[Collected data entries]
┄┄┄┄┄┄

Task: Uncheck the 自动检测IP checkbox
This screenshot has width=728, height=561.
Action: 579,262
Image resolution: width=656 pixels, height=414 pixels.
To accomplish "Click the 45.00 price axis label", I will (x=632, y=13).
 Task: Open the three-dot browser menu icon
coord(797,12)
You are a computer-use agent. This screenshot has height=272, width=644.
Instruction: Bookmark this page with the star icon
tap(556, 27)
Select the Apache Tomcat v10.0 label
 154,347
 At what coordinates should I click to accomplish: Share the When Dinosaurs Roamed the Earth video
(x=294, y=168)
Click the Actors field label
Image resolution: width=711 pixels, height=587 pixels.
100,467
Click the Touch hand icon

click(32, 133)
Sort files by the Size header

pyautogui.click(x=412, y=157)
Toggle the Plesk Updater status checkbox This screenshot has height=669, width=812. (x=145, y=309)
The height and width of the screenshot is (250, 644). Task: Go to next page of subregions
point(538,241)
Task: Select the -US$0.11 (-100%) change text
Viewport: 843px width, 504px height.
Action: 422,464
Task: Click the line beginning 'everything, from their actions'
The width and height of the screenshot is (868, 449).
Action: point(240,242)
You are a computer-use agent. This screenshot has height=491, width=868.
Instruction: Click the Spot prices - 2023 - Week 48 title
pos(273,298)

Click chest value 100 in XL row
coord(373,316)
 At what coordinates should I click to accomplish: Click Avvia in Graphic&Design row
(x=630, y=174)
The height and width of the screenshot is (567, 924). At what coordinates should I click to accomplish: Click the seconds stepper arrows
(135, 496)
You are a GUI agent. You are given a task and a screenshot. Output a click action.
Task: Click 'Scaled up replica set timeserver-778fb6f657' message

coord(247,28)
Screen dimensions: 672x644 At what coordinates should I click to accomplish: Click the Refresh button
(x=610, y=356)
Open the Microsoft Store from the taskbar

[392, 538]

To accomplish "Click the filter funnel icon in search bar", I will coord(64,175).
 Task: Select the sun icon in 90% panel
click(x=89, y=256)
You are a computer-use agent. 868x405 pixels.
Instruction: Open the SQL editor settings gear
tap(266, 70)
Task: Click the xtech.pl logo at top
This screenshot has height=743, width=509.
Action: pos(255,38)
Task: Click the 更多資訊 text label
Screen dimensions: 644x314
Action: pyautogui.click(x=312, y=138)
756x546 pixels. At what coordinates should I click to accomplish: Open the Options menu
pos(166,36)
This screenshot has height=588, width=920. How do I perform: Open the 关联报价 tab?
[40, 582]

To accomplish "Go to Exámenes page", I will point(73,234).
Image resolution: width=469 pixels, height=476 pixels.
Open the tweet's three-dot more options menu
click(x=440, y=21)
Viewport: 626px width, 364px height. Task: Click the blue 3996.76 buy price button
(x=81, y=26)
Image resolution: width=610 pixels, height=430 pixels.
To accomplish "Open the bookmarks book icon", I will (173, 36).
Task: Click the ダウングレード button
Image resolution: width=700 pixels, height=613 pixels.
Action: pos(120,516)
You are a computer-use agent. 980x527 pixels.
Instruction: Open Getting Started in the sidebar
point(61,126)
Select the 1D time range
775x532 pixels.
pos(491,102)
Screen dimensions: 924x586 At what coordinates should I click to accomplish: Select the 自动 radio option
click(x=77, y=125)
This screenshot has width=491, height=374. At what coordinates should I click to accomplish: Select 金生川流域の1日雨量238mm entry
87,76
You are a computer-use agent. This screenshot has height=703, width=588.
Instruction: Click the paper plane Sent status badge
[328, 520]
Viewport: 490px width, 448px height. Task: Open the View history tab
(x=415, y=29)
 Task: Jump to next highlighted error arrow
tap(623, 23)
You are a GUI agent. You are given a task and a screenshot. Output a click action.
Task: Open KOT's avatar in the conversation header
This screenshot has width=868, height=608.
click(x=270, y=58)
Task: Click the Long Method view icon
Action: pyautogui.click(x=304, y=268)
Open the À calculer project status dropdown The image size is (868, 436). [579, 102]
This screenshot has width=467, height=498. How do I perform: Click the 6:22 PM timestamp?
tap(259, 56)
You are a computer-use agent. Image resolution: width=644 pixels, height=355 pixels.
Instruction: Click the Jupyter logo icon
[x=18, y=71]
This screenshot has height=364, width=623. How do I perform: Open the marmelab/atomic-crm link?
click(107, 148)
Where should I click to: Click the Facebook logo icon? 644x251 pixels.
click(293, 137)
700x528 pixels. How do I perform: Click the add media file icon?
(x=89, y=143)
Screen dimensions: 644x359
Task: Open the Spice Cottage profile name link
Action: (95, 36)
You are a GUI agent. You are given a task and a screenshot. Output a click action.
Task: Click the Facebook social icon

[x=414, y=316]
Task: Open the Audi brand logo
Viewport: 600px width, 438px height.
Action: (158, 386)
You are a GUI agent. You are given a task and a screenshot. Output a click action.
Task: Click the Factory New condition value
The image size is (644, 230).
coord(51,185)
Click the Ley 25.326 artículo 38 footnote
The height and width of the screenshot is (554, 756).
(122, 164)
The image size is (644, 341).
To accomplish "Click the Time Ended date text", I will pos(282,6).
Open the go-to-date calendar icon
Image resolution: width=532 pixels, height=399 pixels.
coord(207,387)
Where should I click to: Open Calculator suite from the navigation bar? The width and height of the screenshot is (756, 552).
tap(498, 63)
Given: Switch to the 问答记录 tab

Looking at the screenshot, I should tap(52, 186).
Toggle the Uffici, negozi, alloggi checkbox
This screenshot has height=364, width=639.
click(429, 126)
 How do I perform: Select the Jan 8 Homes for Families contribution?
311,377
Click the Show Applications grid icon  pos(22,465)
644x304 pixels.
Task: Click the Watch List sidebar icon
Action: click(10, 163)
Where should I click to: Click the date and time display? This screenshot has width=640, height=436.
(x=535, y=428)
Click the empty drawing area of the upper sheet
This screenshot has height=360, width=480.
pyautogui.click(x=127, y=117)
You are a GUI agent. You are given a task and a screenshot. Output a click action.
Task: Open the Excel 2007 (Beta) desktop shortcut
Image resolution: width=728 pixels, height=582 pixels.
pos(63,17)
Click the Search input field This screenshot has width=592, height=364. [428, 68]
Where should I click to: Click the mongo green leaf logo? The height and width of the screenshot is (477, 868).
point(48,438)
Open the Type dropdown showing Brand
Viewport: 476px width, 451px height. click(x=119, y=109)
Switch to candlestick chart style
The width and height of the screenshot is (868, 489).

┄┄┄┄┄┄

● WHAT TO WORK ON
Write out the records in full, word for word.

● EXERCISE OUTPUT
Task: Uncheck the 自动检测IP checkbox
This screenshot has width=728, height=561.
Action: 579,262
Image resolution: width=656 pixels, height=414 pixels.
To accomplish "Click the 45.00 price axis label", I will (x=632, y=13).
 Task: Open the three-dot browser menu icon
coord(797,12)
You are a computer-use agent. This screenshot has height=272, width=644.
Instruction: Bookmark this page with the star icon
tap(556, 27)
Select the Apache Tomcat v10.0 label
 154,347
 At what coordinates should I click to accomplish: Share the When Dinosaurs Roamed the Earth video
(x=294, y=168)
Click the Actors field label
Image resolution: width=711 pixels, height=587 pixels.
100,467
Click the Touch hand icon

click(32, 133)
Sort files by the Size header

pyautogui.click(x=412, y=157)
Toggle the Plesk Updater status checkbox This screenshot has height=669, width=812. (x=145, y=309)
The height and width of the screenshot is (250, 644). Task: Go to next page of subregions
point(538,241)
Task: Select the -US$0.11 (-100%) change text
Viewport: 843px width, 504px height.
Action: 422,464
Task: Click the line beginning 'everything, from their actions'
The width and height of the screenshot is (868, 449).
Action: point(240,242)
You are a computer-use agent. This screenshot has height=491, width=868.
Instruction: Click the Spot prices - 2023 - Week 48 title
pos(273,298)

Click chest value 100 in XL row
coord(373,316)
 At what coordinates should I click to accomplish: Click Avvia in Graphic&Design row
(x=630, y=174)
The height and width of the screenshot is (567, 924). At what coordinates should I click to accomplish: Click the seconds stepper arrows
(135, 496)
You are a GUI agent. You are given a task and a screenshot. Output a click action.
Task: Click 'Scaled up replica set timeserver-778fb6f657' message

coord(247,28)
Screen dimensions: 672x644 At what coordinates should I click to accomplish: Click the Refresh button
(x=610, y=356)
Open the Microsoft Store from the taskbar

[392, 538]

To accomplish "Click the filter funnel icon in search bar", I will coord(64,175).
 Task: Select the sun icon in 90% panel
click(x=89, y=256)
You are a computer-use agent. 868x405 pixels.
Instruction: Open the SQL editor settings gear
tap(266, 70)
Task: Click the xtech.pl logo at top
This screenshot has height=743, width=509.
Action: pos(255,38)
Task: Click the 更多資訊 text label
Screen dimensions: 644x314
Action: pyautogui.click(x=312, y=138)
756x546 pixels. At what coordinates should I click to accomplish: Open the Options menu
pos(166,36)
This screenshot has height=588, width=920. How do I perform: Open the 关联报价 tab?
[40, 582]

To accomplish "Go to Exámenes page", I will point(73,234).
Image resolution: width=469 pixels, height=476 pixels.
Open the tweet's three-dot more options menu
click(x=440, y=21)
Viewport: 626px width, 364px height. Task: Click the blue 3996.76 buy price button
(x=81, y=26)
Image resolution: width=610 pixels, height=430 pixels.
To accomplish "Open the bookmarks book icon", I will (173, 36).
Task: Click the ダウングレード button
Image resolution: width=700 pixels, height=613 pixels.
Action: pos(120,516)
You are a computer-use agent. 980x527 pixels.
Instruction: Open Getting Started in the sidebar
point(61,126)
Select the 1D time range
775x532 pixels.
pos(491,102)
Screen dimensions: 924x586 At what coordinates should I click to accomplish: Select the 自动 radio option
click(x=77, y=125)
This screenshot has width=491, height=374. At what coordinates should I click to accomplish: Select 金生川流域の1日雨量238mm entry
87,76
You are a computer-use agent. This screenshot has height=703, width=588.
Instruction: Click the paper plane Sent status badge
[328, 520]
Viewport: 490px width, 448px height. Task: Open the View history tab
(x=415, y=29)
 Task: Jump to next highlighted error arrow
tap(623, 23)
You are a GUI agent. You are given a task and a screenshot. Output a click action.
Task: Open KOT's avatar in the conversation header
This screenshot has width=868, height=608.
click(x=270, y=58)
Task: Click the Long Method view icon
Action: pyautogui.click(x=304, y=268)
Open the À calculer project status dropdown The image size is (868, 436). [579, 102]
This screenshot has width=467, height=498. How do I perform: Click the 6:22 PM timestamp?
tap(259, 56)
You are a computer-use agent. Image resolution: width=644 pixels, height=355 pixels.
Instruction: Click the Jupyter logo icon
[x=18, y=71]
This screenshot has height=364, width=623. How do I perform: Open the marmelab/atomic-crm link?
click(107, 148)
Where should I click to: Click the Facebook logo icon? 644x251 pixels.
click(293, 137)
700x528 pixels. How do I perform: Click the add media file icon?
(x=89, y=143)
Screen dimensions: 644x359
Task: Open the Spice Cottage profile name link
Action: (95, 36)
You are a GUI agent. You are given a task and a screenshot. Output a click action.
Task: Click the Facebook social icon

[x=414, y=316]
Task: Open the Audi brand logo
Viewport: 600px width, 438px height.
Action: (158, 386)
You are a GUI agent. You are given a task and a screenshot. Output a click action.
Task: Click the Factory New condition value
The image size is (644, 230).
coord(51,185)
Click the Ley 25.326 artículo 38 footnote
The height and width of the screenshot is (554, 756).
(122, 164)
The image size is (644, 341).
To accomplish "Click the Time Ended date text", I will pos(282,6).
Open the go-to-date calendar icon
Image resolution: width=532 pixels, height=399 pixels.
coord(207,387)
Where should I click to: Open Calculator suite from the navigation bar? The width and height of the screenshot is (756, 552).
tap(498, 63)
Given: Switch to the 问答记录 tab

Looking at the screenshot, I should tap(52, 186).
Toggle the Uffici, negozi, alloggi checkbox
This screenshot has height=364, width=639.
click(429, 126)
 How do I perform: Select the Jan 8 Homes for Families contribution?
311,377
Click the Show Applications grid icon  pos(22,465)
644x304 pixels.
Task: Click the Watch List sidebar icon
Action: click(10, 163)
Where should I click to: Click the date and time display? This screenshot has width=640, height=436.
(x=535, y=428)
Click the empty drawing area of the upper sheet
This screenshot has height=360, width=480.
pyautogui.click(x=127, y=117)
You are a GUI agent. You are given a task and a screenshot. Output a click action.
Task: Open the Excel 2007 (Beta) desktop shortcut
Image resolution: width=728 pixels, height=582 pixels.
pos(63,17)
Click the Search input field This screenshot has width=592, height=364. [428, 68]
Where should I click to: Click the mongo green leaf logo? The height and width of the screenshot is (477, 868).
point(48,438)
Open the Type dropdown showing Brand
Viewport: 476px width, 451px height. click(x=119, y=109)
Switch to candlestick chart style
The width and height of the screenshot is (868, 489).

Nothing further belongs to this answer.